— REQUIREMENT —
Copy each of the following items verbatim.
——————
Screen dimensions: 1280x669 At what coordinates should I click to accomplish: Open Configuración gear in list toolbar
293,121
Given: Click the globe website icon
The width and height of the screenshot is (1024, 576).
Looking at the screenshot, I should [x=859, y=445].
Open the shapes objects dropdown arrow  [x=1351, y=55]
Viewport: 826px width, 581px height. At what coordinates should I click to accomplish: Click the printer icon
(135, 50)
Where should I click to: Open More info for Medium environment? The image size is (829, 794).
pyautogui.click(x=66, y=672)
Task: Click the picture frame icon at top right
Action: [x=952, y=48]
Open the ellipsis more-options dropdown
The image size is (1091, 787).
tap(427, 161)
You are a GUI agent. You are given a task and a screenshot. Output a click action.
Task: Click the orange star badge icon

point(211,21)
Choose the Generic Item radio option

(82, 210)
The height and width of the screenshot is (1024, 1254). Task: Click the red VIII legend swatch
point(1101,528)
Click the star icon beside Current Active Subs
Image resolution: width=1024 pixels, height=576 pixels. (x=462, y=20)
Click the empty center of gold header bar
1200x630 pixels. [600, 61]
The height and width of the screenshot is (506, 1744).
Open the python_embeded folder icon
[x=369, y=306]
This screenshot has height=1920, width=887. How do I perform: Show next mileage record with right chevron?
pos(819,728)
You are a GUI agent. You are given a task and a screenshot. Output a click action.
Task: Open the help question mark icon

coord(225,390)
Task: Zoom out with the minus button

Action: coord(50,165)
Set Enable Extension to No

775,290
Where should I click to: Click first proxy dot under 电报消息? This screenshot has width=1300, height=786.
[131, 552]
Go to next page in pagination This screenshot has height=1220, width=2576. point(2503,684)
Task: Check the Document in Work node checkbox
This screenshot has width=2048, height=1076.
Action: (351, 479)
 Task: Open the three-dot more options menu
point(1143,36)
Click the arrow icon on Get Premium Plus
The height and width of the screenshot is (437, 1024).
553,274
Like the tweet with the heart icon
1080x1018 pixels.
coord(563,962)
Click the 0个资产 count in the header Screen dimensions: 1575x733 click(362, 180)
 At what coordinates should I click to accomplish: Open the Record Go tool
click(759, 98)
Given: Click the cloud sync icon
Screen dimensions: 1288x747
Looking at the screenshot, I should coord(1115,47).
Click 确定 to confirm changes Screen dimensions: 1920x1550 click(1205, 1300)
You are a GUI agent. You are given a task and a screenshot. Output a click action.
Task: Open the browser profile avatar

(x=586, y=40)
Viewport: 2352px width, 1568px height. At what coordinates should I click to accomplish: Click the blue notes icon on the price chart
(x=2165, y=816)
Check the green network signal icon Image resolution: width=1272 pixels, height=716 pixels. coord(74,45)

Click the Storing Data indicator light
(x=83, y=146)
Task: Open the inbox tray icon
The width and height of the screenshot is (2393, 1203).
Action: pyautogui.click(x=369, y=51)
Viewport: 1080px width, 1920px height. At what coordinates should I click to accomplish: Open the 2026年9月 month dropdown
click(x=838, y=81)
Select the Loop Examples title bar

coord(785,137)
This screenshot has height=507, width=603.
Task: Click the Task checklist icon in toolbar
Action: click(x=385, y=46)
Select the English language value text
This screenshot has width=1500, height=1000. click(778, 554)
——————
— ANSWER TO THE PROBLEM —
Screen dimensions: 1280x669 At what coordinates should I click to accomplish: Open Configuración gear in list toolbar
293,121
Given: Click the globe website icon
The width and height of the screenshot is (1024, 576).
Looking at the screenshot, I should [x=859, y=445].
Open the shapes objects dropdown arrow  [x=1351, y=55]
Viewport: 826px width, 581px height. At what coordinates should I click to accomplish: Click the printer icon
(135, 50)
Where should I click to: Open More info for Medium environment? The image size is (829, 794).
pyautogui.click(x=66, y=672)
Task: Click the picture frame icon at top right
Action: [x=952, y=48]
Open the ellipsis more-options dropdown
The image size is (1091, 787).
tap(427, 161)
You are a GUI agent. You are given a task and a screenshot. Output a click action.
Task: Click the orange star badge icon

point(211,21)
Choose the Generic Item radio option

(82, 210)
The height and width of the screenshot is (1024, 1254). Task: Click the red VIII legend swatch
point(1101,528)
Click the star icon beside Current Active Subs
Image resolution: width=1024 pixels, height=576 pixels. (x=462, y=20)
Click the empty center of gold header bar
1200x630 pixels. [600, 61]
The height and width of the screenshot is (506, 1744).
Open the python_embeded folder icon
[x=369, y=306]
This screenshot has height=1920, width=887. How do I perform: Show next mileage record with right chevron?
pos(819,728)
You are a GUI agent. You are given a task and a screenshot. Output a click action.
Task: Open the help question mark icon

coord(225,390)
Task: Zoom out with the minus button

Action: coord(50,165)
Set Enable Extension to No

775,290
Where should I click to: Click first proxy dot under 电报消息? This screenshot has width=1300, height=786.
[131, 552]
Go to next page in pagination This screenshot has height=1220, width=2576. point(2503,684)
Task: Check the Document in Work node checkbox
This screenshot has width=2048, height=1076.
Action: (351, 479)
 Task: Open the three-dot more options menu
point(1143,36)
Click the arrow icon on Get Premium Plus
The height and width of the screenshot is (437, 1024).
553,274
Like the tweet with the heart icon
1080x1018 pixels.
coord(563,962)
Click the 0个资产 count in the header Screen dimensions: 1575x733 click(362, 180)
 At what coordinates should I click to accomplish: Open the Record Go tool
click(759, 98)
Given: Click the cloud sync icon
Screen dimensions: 1288x747
Looking at the screenshot, I should coord(1115,47).
Click 确定 to confirm changes Screen dimensions: 1920x1550 click(1205, 1300)
You are a GUI agent. You are given a task and a screenshot. Output a click action.
Task: Open the browser profile avatar

(x=586, y=40)
Viewport: 2352px width, 1568px height. At what coordinates should I click to accomplish: Click the blue notes icon on the price chart
(x=2165, y=816)
Check the green network signal icon Image resolution: width=1272 pixels, height=716 pixels. coord(74,45)

Click the Storing Data indicator light
(x=83, y=146)
Task: Open the inbox tray icon
The width and height of the screenshot is (2393, 1203).
Action: pyautogui.click(x=369, y=51)
Viewport: 1080px width, 1920px height. At what coordinates should I click to accomplish: Open the 2026年9月 month dropdown
click(x=838, y=81)
Select the Loop Examples title bar

coord(785,137)
This screenshot has height=507, width=603.
Task: Click the Task checklist icon in toolbar
Action: click(x=385, y=46)
Select the English language value text
This screenshot has width=1500, height=1000. click(778, 554)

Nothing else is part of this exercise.